Os especialistas do setor lembram que a integração regional na América Latina tem sido estudada há décadas e possui muitos projetos que fazem sentido econômico, caso da expansão das linhas de transmissão.

"Caso viabilizados podem, inclusive, viabilizar um aumento de demanda para o Brasil", explica Luiz Augusto Barroso, diretor-presidente da PSR, consultoria que é referência no setor.

No entanto, Barroso lembra que o desafio da integração regional está na forma de viabilizar financeiramente os projetos —isto é, qual país paga o que e como. Também é preciso deixar claro o que vai ocorrer quando houver uma seca ou outro evento climático que comprometa a geração.

"Em momentos de escassez nenhum país vai exportar a sua própria segurança de suprimento. Não são desafios intransponíveis, mas precisam ser endereçados", afirma.

Em 2023, o Brasil exportou 844 MW-medios (megawatts médios) de energia elétrica para a Argentina e o Uruguai, arrecadando R$ 886 milhões. Essa venda permitiu o escoamento de excedentes de hidrelétricas, que precisariam verter a água caso não houvesse essa porta de saída.

A energia hoje vendida para Argentina e Uruguai é transmitida por meio de linhas que ligam a cidade de Uruguaiana (RS) à argentina Paso de los Libres, e Santana Livramento (RS) à uruguaia Rivera. O Brasil também tem hoje conexão com o Paraguai e Venezuela.

A ISA CTEEP mapeia a possibilidade de o Brasil exportar energia para países andinos. Nesse caso, segundo ele, a estrutura de transmissão poderia ser mais simples, já que em alguns desses países, como Colômbia e Peru, a frequência utilizada é a mesma do Brasil (60 hertz) –Argentina e Uruguai adotam 50 hertz e, por isso, é necessário converter a frequência no processo de exportação.

Para uma interligação com países andinos, Chammas aponta o potencial da rede de transmissão formada ao redor do rio Madeira, em Rondônia, sistema constituído por meio de um consórcio liderado pela ISA CTEEP.

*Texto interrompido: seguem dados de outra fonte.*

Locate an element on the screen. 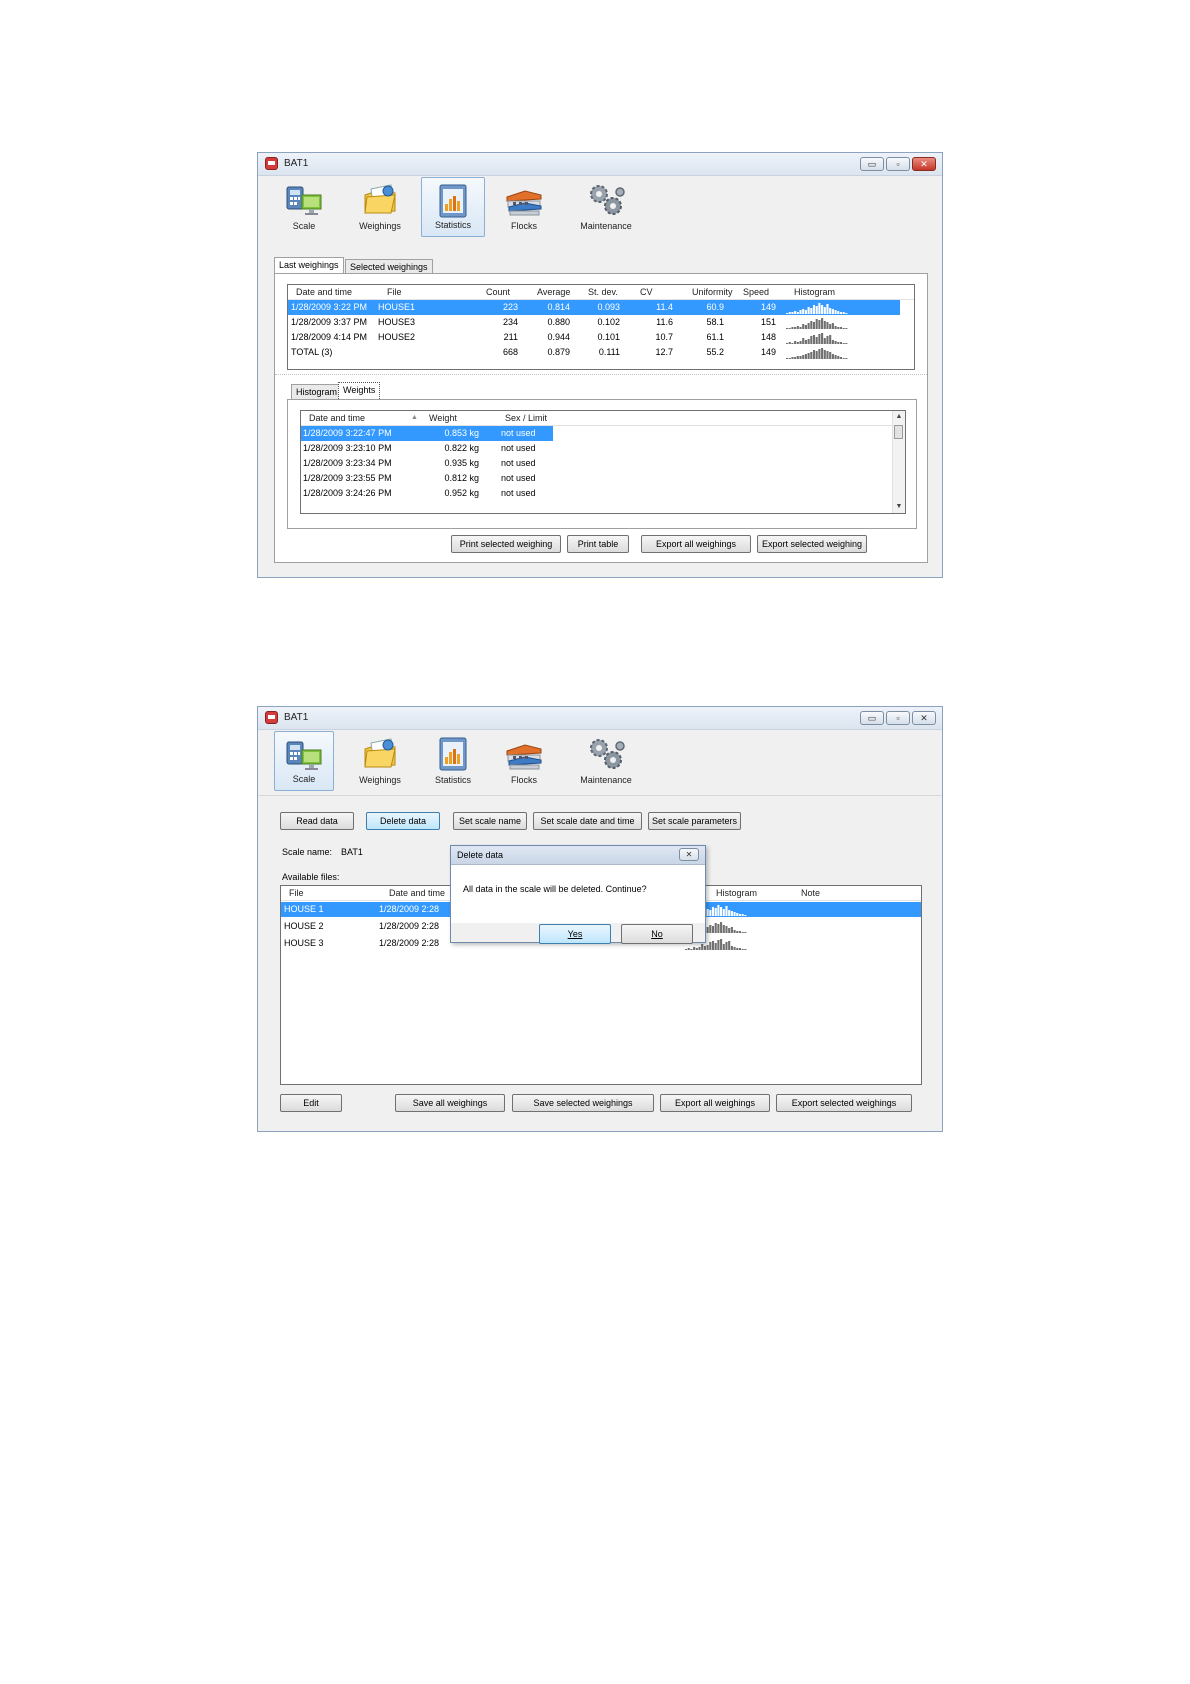 The width and height of the screenshot is (1190, 1684). set-scale-parameters-button: Set scale parameters is located at coordinates (694, 821).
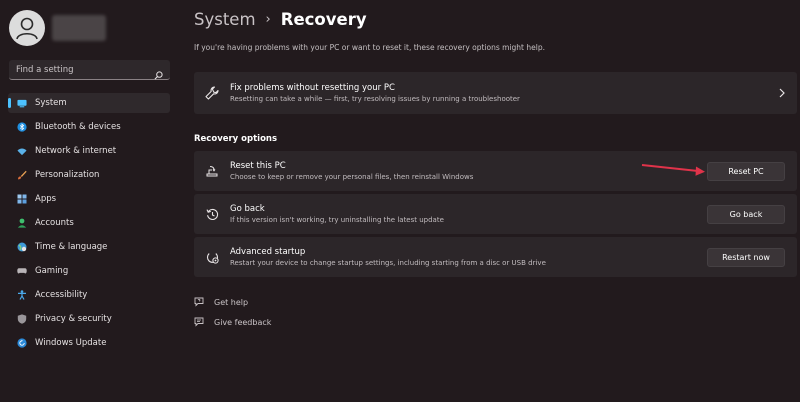  Describe the element at coordinates (22, 343) in the screenshot. I see `update-icon` at that location.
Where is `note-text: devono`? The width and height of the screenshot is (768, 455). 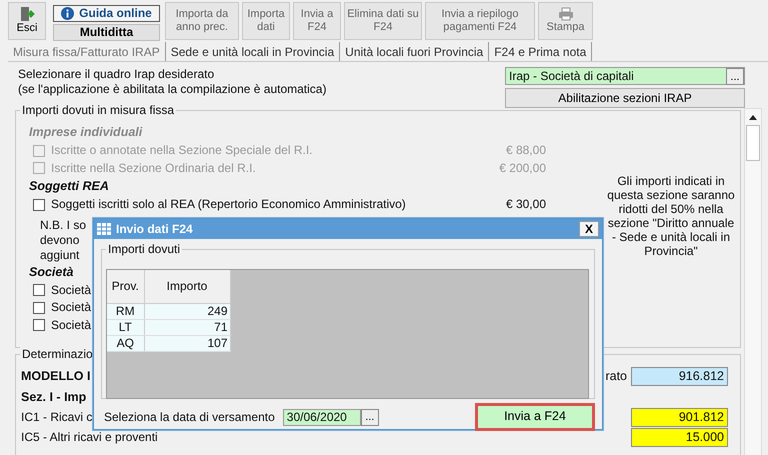 note-text: devono is located at coordinates (60, 240).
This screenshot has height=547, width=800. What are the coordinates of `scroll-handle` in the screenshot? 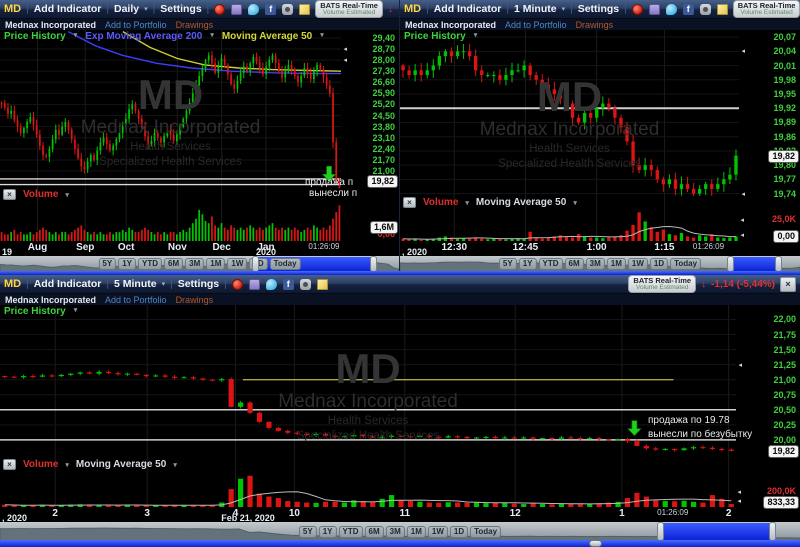 It's located at (596, 544).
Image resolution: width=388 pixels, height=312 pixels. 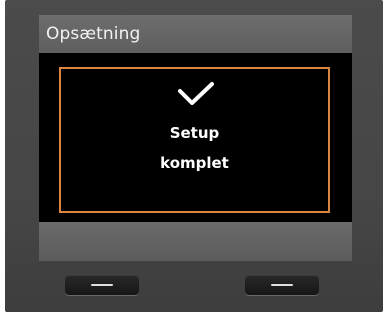 I want to click on status-message-line-2: komplet, so click(x=194, y=163).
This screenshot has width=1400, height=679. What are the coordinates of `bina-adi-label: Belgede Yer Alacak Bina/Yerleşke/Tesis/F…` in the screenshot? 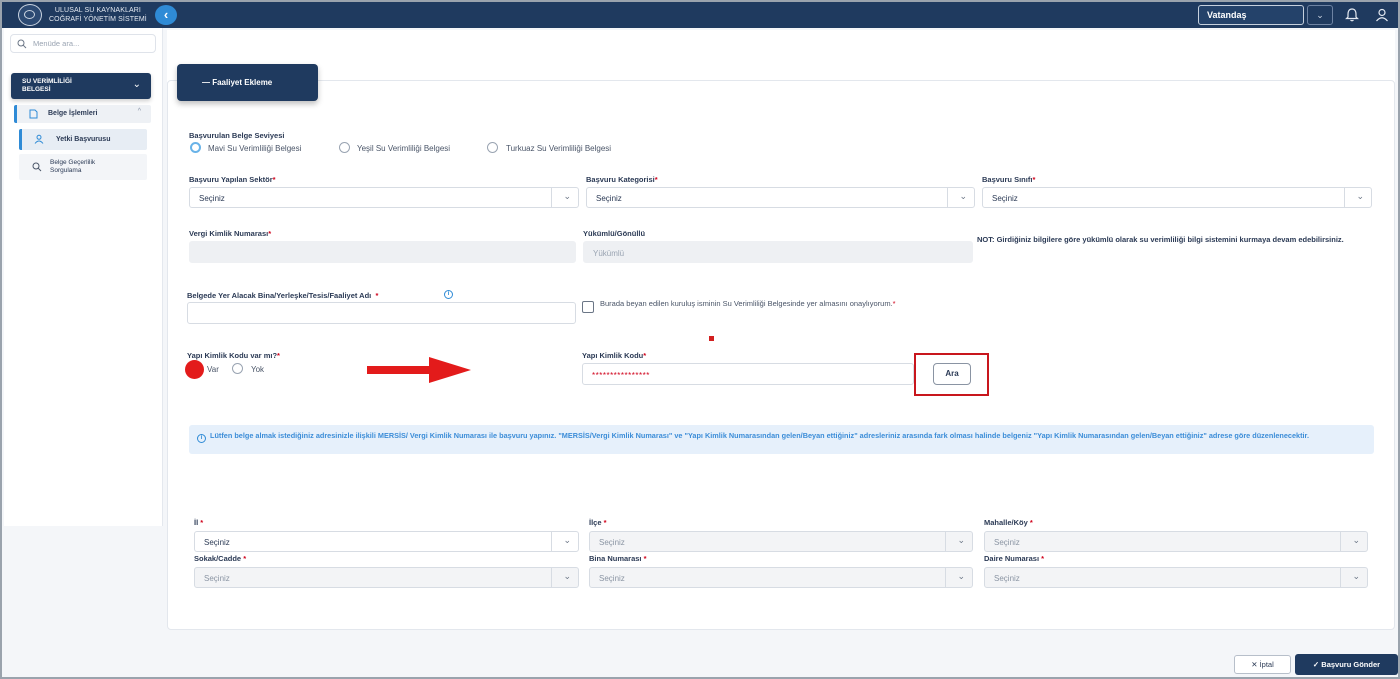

"O presidente da ISA, que é o controlador da ISA CTEEP, é colombiano. E quando ele esteve aqui no ano passado, ele trouxe essa agenda para o [presidente] Lula e falou que a interligação continental é algo importante. Quando eu vejo a interligação que os europeus conseguem ter [...] eu acho que o nosso continente, se tivesse uma infraestrutura mais integrada, estradas, rodovias, energia, poderia somar forças e potencializar o nosso crescimento", afirma.

"A gente seria capaz de exportar só energia verde, em vez de verter hidrelétrica ou em vez de ter, em algum momento, o não uso de eólicas e solares. Faríamos isso em horários de pico descasados, por causa do fuso horário com alguns vizinhos nossos", acrescenta. Como desafios, porém, ele cita a necessidade de alinhar o arcabouço regulatório na região para dar segurança à atração de capital.

Um estudo de 2019 da EPE (Empresa de Pesquisa Energética) aponta que Guiana, Paraguai, Peru e Uruguai tratam sobre projetos de integração com o Brasil em seus planos nacionais de energia. Segundo o levantamento, há três projetos de interligação envolvendo o Brasil e países do continente: 1) Peru, Brasil e Chile; 2) Brasil, Guiana, Suriname, Guiana Francesa e Venezuela; 3) Bolívia, Brasil, Argentina, Chile. Não há previsão, porém, para que esses projetos se tornem realidade.